Dans un point de presse à l'aéroport Montréal-Trudeau, M. Tremblay a répété à quelques reprises avoir demandé au directeur Yvan Delorme «de s'assurer d'une stratégie d'intervention pour que de tels gestes ne se reproduisent plus».
Il affirme avoir été informé de l'enquête au cours de son vol de retour d'Haïti, et il a tenu à féliciter les policiers «pour leur magnifique travail».
Mais quand un journaliste lui a demandé s'il était normal que 300 policiers soient désignés pour contenir une foule de plusieurs milliers de personnes, il a demandé au directeur Delorme, qui l'accompagnait, de répondre à la question «puisque c'est sa responsabilité que de tels événements ne se produisent pas».
La réaction du maire a été la même quand on lui a demandé pourquoi la police n'avait pas prévu le débordement.
Gérald Tremblay s'est abstenu de critiquer le travail des policiers «en qui j'ai une confiance totale», a-t-il dit. «Mais je souhaite qu'on mette en place une stratégie qui permettra de maintenir la paix et ce sera tolérance zéro à l'avenir.»

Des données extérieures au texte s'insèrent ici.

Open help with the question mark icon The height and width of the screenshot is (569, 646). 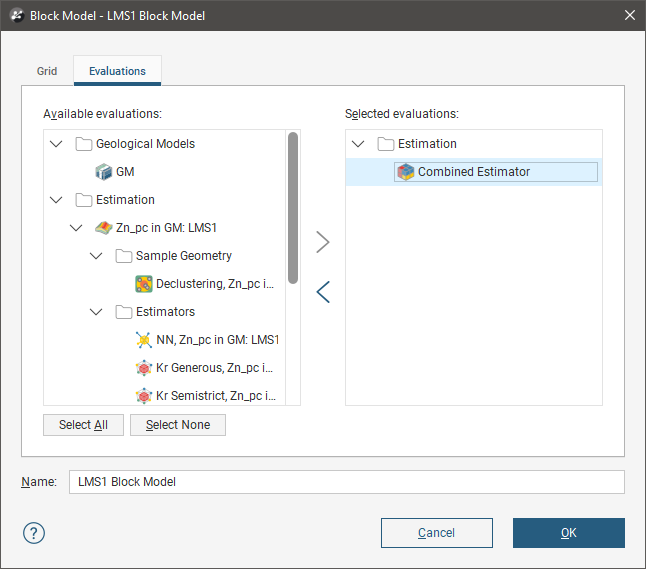tap(34, 532)
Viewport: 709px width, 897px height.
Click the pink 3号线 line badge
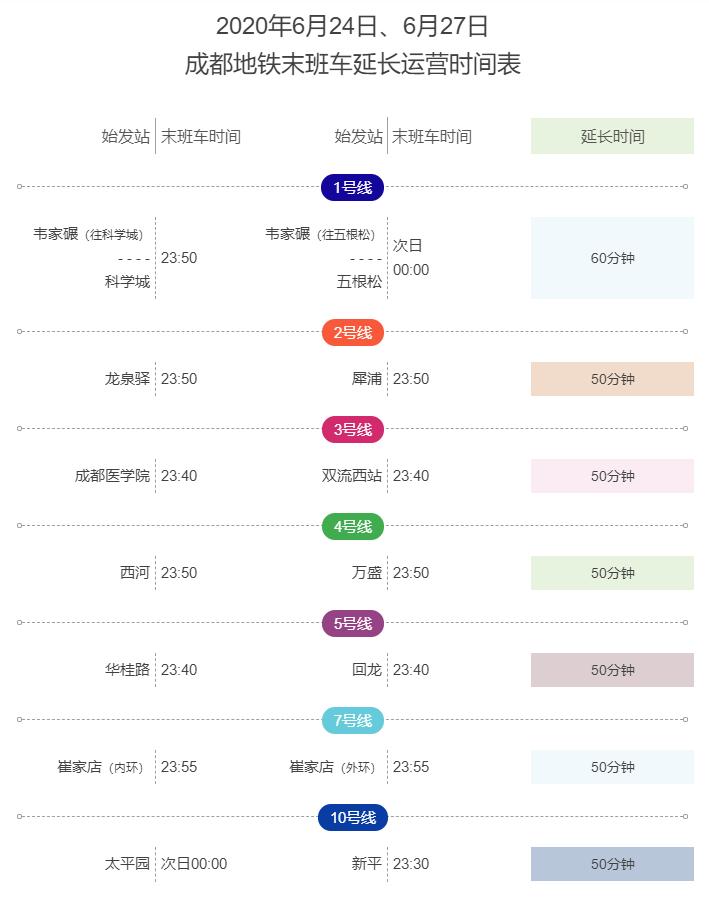[x=352, y=429]
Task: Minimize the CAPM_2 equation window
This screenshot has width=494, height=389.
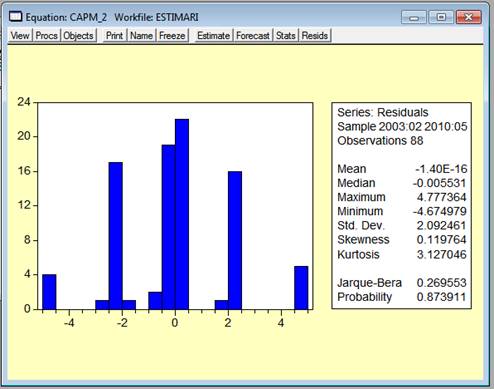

Pour sa part, le maire de l'arrondissement Ville-Marie, Benoît Labonté, estime que les marchands de la rue Sainte-Catherine ont été les victimes «d'une bande de jeunes à la tête fêlée qui avaient le goût de brasser la cage».
Il qualifie la situation de «très déplorable» et affirme que ces actes de vandalisme ne ressemblent pas à Montréal, qui a une réputation mondiale enviable avec ses grands festivals, «où les foules énormes sont très disciplinées et très bien contrôlées».
À l'hôtel de ville, la chef de l'opposition, Noushig Eloyan, croit que «les forces policières n'étaient pas prêtes à faire face à une telle violence organisée».